This may be the only time a reference to The Wizard of Oz appears in this blog. Remember the scene where Dorothy opens the farmhouse door and the drab Kansas gray gives way to the vivid, vibrant green hues of the magical Land of Oz? That, my friends, is bud break in the vineyard.
Bud break is the first sign that the vines are awakening from their winter slumber. As the developing buds start to swell, they emerge still wearing their winter coats. The wooly material that protects them from cold gives them the appearance some call “teddy bear ears.”
The growing shoot will eventually push the brown wool off to reveal the bud – the very tip of the shoot. As the buds break open, more of the shoot is visible and the photosynthesis process we learned about in school takes over. The vines enter the stage of rapid shoot development as more and more leaves are pushed out and the vineyard transforms from brown to green.
At King Estate, bud break is about a two-week process, depending on the year and influenced mainly by ambient temperature, although also by factors such as vine age and slope. Younger vines experience bud break first, showing off the same youthful energy and exuberance found in human adolescents. In our new plantings of Chardonnay and Pinot Meunier, bud break is starting to happen.
Next we’ll see bud break in the northern blocks of the estate where the relatively young vines are planted on steeper hillsides. As air warms, colder air drains down off the slopes, leaving the hillside vines to enjoy warmer temperatures and develop faster. Lower-lying blocks will experience a later bud break because the cold air tends to pool in the vineyard’s valleys and slow growth.
Watching out for frost
This is where the wind machines dotting the estate come in. These giant fans are used only a few nights a year but they are the best tool we have to protect the crop from frost. The first time they were put to use this year was on April 6, when the temperature dipped to 30 degrees. Crews were out all night monitoring the vineyard, firing up the fans as needed to blow the warmer air onto the low-lying grapes. Even a temperature change as little as 2 to 3 degrees could be enough to make the difference between saving a block of grapes or losing it to frost. For the next month, through mid-May, our vineyard crew will be keeping a close eye on the weather. They are prepared to do whatever necessary to protect the grapes at this vulnerable time in their development.
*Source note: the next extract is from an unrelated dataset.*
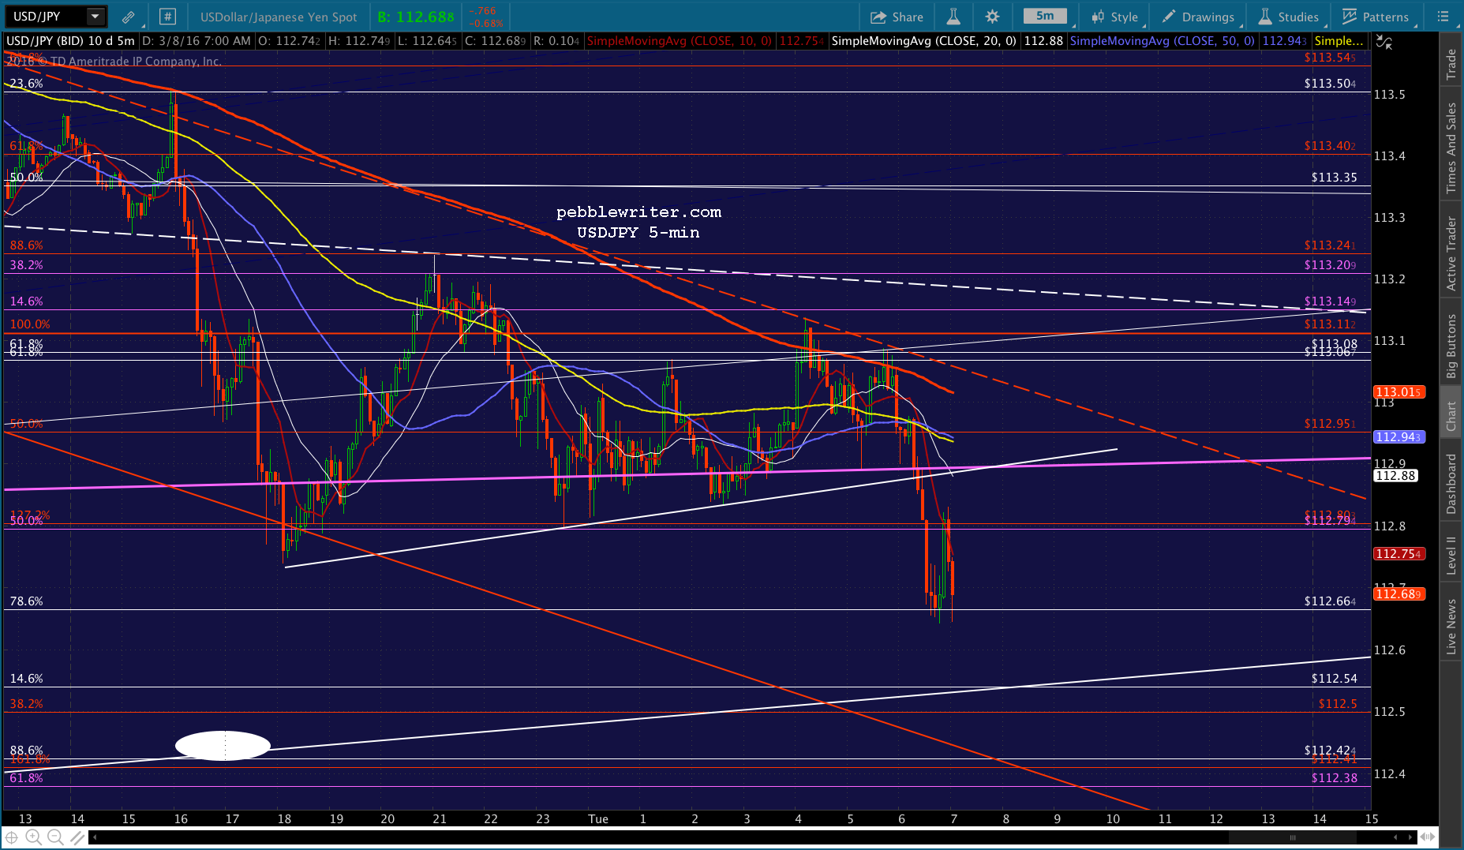Click the horizontal time axis scrollbar thumb
Viewport: 1464px width, 850px height.
tap(1293, 837)
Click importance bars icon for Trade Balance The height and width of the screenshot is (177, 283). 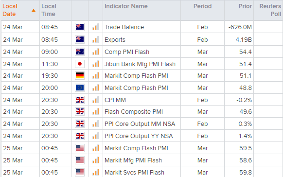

After bud break, crews will go through the vineyard for disbudding, or suckering. This process removes excess buds and unwanted shoots so that the vines produce the optimal number of berries: too few and there won’t be enough grapes to hit our target; too many and the berries compete for sunlight and energy from the vines. Plus they are more prone to disease when they are clustered too close together.
While this is happening, the leaves on the vine continue to unfold. The flowers are preparing to bloom, the next major stage in the grape growing cycle. In the meantime, we revel in the beauty of the green. Forgive our immodesty, but Oz has got nothing on us.